Yıl 1882. Rusya'dan pogromlarla kovulmuş vatansız ve yetim bir Yahudi olan Ilya Brodsky ablası Olga'yla Avrupa'yı katetmektedir. Viyana'da yolları edebiyat dünyasında kendini yeni yeni göstermeye başlayan bir genç olan Theodor Herzl'le kesişir. Birkaç yıl sonra geleceğin İsrail Devleti'nin hayalini kuracak olan bu adamla olan bir anlık karşılaşma Ilya'nın hayatını değiştirecektir. Önce Londra'da anarşist çevrelerle yakınlaşır sonraysa Paris'te Herzl hakkında araştırma yapmaya koyulur.
Habsburg Viyanası'na tamamen entegre olmuş bu monden Yahudi neden birden bire aslında utanç duyduğu vatansız kardeşlerini savunmaya başlamıştı? Hangi hayaller hangi özel nedenler Herzl'i 'Gelecekteki Ülke' için yeni bir ulus için çalışmaya sürüklemişti? 20. yüzyılın başında yıkıma sürüklenen Avrupa'daki bu Siyonist rüya aslında nedir?

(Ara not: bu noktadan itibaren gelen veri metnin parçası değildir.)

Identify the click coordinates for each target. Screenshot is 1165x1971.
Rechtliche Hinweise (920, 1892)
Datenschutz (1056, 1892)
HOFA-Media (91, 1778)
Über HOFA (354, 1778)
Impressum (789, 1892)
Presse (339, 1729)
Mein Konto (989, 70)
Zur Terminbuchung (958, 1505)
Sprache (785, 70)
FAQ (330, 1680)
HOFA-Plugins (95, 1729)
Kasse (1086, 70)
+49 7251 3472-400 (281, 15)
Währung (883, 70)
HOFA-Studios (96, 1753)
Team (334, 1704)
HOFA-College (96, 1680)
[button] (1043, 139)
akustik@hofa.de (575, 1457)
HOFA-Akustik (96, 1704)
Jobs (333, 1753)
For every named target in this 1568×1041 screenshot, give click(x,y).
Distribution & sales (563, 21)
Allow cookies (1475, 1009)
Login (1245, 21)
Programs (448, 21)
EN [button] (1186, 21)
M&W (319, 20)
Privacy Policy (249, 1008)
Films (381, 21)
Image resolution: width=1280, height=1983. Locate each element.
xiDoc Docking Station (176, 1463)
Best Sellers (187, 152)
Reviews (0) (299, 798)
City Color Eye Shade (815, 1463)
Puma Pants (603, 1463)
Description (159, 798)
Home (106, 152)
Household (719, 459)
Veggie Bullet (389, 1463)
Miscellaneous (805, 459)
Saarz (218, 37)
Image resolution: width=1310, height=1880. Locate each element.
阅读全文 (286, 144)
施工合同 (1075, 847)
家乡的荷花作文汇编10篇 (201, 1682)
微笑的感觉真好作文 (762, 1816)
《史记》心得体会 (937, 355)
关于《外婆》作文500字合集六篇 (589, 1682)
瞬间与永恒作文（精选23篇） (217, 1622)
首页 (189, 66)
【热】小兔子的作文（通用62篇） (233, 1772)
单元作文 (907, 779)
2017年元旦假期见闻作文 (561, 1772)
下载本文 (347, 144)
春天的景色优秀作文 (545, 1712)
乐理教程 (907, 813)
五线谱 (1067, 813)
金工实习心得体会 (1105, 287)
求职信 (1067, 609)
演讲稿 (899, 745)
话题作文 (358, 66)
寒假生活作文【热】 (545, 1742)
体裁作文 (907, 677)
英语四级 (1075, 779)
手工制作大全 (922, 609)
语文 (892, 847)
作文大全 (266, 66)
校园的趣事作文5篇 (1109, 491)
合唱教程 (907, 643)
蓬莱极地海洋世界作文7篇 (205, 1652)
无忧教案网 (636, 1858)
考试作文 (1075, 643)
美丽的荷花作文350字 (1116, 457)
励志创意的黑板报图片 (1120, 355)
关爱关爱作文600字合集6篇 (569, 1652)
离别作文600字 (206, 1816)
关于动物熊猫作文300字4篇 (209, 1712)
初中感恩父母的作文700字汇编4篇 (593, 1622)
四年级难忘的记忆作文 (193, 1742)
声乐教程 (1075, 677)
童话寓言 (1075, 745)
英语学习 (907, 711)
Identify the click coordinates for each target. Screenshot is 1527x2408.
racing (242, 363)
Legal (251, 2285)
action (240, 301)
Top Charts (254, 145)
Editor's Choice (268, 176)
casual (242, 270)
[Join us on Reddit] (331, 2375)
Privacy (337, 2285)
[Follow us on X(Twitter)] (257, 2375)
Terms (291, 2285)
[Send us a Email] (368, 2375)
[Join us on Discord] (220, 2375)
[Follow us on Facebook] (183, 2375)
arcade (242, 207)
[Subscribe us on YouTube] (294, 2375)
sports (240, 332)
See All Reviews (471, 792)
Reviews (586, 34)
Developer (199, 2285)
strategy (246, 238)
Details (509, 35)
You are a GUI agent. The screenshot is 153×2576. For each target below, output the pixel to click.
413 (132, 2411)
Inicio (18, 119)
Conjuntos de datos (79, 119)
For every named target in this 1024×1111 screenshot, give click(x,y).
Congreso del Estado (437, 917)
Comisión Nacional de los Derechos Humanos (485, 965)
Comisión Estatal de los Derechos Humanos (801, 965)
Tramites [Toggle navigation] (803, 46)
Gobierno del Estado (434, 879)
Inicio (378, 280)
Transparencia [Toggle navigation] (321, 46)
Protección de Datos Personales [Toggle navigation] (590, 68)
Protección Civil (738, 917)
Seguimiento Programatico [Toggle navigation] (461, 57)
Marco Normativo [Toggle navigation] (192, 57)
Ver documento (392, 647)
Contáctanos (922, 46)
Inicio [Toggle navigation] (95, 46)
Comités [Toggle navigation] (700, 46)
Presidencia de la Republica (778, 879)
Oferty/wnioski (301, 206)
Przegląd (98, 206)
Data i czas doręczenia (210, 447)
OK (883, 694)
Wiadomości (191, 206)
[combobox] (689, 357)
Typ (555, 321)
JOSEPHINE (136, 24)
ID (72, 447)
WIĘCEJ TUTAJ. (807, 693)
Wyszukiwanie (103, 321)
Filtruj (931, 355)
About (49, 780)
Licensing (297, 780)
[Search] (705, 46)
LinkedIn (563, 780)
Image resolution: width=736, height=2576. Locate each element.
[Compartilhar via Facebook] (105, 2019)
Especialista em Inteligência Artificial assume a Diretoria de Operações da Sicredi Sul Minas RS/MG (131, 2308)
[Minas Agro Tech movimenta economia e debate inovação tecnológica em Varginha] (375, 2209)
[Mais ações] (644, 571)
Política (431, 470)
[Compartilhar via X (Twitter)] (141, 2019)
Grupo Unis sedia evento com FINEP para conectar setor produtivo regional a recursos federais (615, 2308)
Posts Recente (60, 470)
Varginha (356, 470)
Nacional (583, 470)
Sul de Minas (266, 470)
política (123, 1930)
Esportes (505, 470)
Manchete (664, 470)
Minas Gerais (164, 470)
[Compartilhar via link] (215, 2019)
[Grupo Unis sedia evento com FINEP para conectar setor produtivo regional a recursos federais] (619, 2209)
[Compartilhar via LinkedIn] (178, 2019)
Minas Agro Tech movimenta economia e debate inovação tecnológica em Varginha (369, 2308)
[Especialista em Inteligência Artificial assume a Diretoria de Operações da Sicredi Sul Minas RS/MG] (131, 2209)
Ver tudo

Siyonizmin Doğuşu birbirine zıt olduğu kadar tuhaf bir şekilde paralel de olan bu iki yazgı üzerinden Yahudi düşüncesinin iki tarafını karşılaştırıyor: Sürgün geleneği ve Vadedilmiş Topraklar hasreti. 21. yüzyıl Avrupası'nın kendisine sığınmak isteyenlere karşı yeni milliyetçi ve kimlikçi tutumlarla alevlendiği bir zamanda bu çizgiroman Ilya Brodsky'nin sesinden her şeyini kaybetmiş olanlar için bir ülke hayal etmeye çalışıyor.